Goswami’s most severe act of dereliction was on display during the channel’s show with BJP spokesperson Sambit Patra last week. During the course of this episode, Goswami allowed the airing of what now seems to be doctored footage of JNUSU President Kanhaiyya Kumar shouting “anti-national” slogans. While Goswami made a few comments, stating that the authenticity of the video was yet to be verified, this was act of ethical abdication that undermined our profession. When this was pointed out, Goswami first lied by denying the video was aired and then admitted to doing so. A young man was marked, damned and condemned before a vast audience with no opportunity to defend himself. It was on the basis of this video that the channel carried out a damaging campaign, only magnifying the government’s propaganda.
Today, Goswami no longer seems like a journalist charting out his path, speaking the truth as he sees it. Instead, he seems to be a spokesperson for this government, willing to not just forego facts but also to undermine the ethics of the profession in the process. Much like Modi, who came to power with the promise of changing the established order, and has become coopted by it, Goswami’s promise of providing an alternative to the kind of establishment journalism that anchors such as Barkha Dutt have practiced has remained illusory, he has been coopted.

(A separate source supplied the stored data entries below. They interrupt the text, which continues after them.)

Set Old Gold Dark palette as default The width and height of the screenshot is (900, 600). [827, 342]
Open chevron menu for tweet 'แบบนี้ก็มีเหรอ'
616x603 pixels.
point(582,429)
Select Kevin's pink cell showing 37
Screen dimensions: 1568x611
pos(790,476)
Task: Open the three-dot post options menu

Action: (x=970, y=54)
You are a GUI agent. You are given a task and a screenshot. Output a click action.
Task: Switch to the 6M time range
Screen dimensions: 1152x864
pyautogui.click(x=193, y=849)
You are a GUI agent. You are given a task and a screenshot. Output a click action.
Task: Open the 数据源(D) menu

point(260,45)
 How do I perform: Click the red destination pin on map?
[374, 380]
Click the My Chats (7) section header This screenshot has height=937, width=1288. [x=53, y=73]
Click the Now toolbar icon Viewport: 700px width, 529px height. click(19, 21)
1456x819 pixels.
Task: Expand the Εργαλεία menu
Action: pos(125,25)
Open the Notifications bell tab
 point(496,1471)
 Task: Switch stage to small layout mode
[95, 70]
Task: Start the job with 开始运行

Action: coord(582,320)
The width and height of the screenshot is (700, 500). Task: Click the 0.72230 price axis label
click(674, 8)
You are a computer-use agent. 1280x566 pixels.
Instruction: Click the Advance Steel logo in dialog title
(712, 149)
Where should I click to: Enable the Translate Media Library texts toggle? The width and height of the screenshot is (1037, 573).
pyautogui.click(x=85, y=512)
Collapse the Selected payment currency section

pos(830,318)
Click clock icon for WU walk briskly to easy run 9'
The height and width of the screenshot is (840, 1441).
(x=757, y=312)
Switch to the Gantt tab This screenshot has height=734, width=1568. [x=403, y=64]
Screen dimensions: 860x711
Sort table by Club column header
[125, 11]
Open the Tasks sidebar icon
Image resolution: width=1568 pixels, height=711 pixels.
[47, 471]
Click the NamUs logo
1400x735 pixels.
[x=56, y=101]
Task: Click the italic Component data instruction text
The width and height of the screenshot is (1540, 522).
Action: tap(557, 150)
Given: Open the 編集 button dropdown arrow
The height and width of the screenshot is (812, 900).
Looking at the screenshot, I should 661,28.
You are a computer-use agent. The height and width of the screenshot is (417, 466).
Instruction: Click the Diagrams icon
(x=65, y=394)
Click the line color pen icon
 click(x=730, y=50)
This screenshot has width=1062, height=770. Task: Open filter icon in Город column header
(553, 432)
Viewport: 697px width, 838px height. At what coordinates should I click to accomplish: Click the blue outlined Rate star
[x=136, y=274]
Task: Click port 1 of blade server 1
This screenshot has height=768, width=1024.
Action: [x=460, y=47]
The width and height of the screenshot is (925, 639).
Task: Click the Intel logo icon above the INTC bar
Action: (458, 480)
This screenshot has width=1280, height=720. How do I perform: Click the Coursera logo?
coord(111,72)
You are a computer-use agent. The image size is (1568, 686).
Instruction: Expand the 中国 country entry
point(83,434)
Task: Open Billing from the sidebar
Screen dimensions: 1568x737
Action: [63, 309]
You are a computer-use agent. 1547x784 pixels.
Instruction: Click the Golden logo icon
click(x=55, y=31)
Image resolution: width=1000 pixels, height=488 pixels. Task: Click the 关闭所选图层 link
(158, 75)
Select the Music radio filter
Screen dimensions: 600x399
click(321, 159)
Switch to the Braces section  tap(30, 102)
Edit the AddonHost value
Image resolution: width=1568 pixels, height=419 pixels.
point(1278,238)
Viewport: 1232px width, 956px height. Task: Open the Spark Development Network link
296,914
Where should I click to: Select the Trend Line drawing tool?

This state of affairs brings me back to the liberal consensus I have spoken of at the beginning of this piece. Last week, I was aghast to hear that when journalists in Delhi marched to protest the assault on their colleagues at the Patiala House court complex, Dutt and Rajdeep Sardesai—a consulting editor with the India Today group—among others, presented a memorandum on their behalf to the chief justice of India. Did a spontaneous march of journalists have to endorse the choices made by compromised owners?
These are exemplars of the school of journalism that relies on the advantage of being insiders in Lutyens’ Delhi. These are anchors who, during a decade of the UPA’s rule, used their proximity to senior Congressman Nath to speak to him on and off the record on several occasions. They did not once find the need to ask him about the charge of being complicit in the massacre of Sikhs in 1984. These are anchors, who, like Goswami, have yet to find the courage to speak about Jaitley’s subversion of the media. These are anchors who are part of the problem with our media, not the solution.
The danger of the current liberal consensus is that it seeks to speak against a new establishment without looking within. The compromises and corruption that liberals participated in during the UPA’s rule are what led us to Modi in the first place. These failings have not been addressed even though the UPA has been out of power for the past two years. The path away from Modi cannot lead us back to the Congress, the path away from Arnab Goswami cannot lead us back to Barkha Dutt.
Hartosh Singh Bal is the political editor at The Caravan, and is the author of Waters Close Over Us: A Journey Along the Narmada. He was formerly the political editor at Open magazine.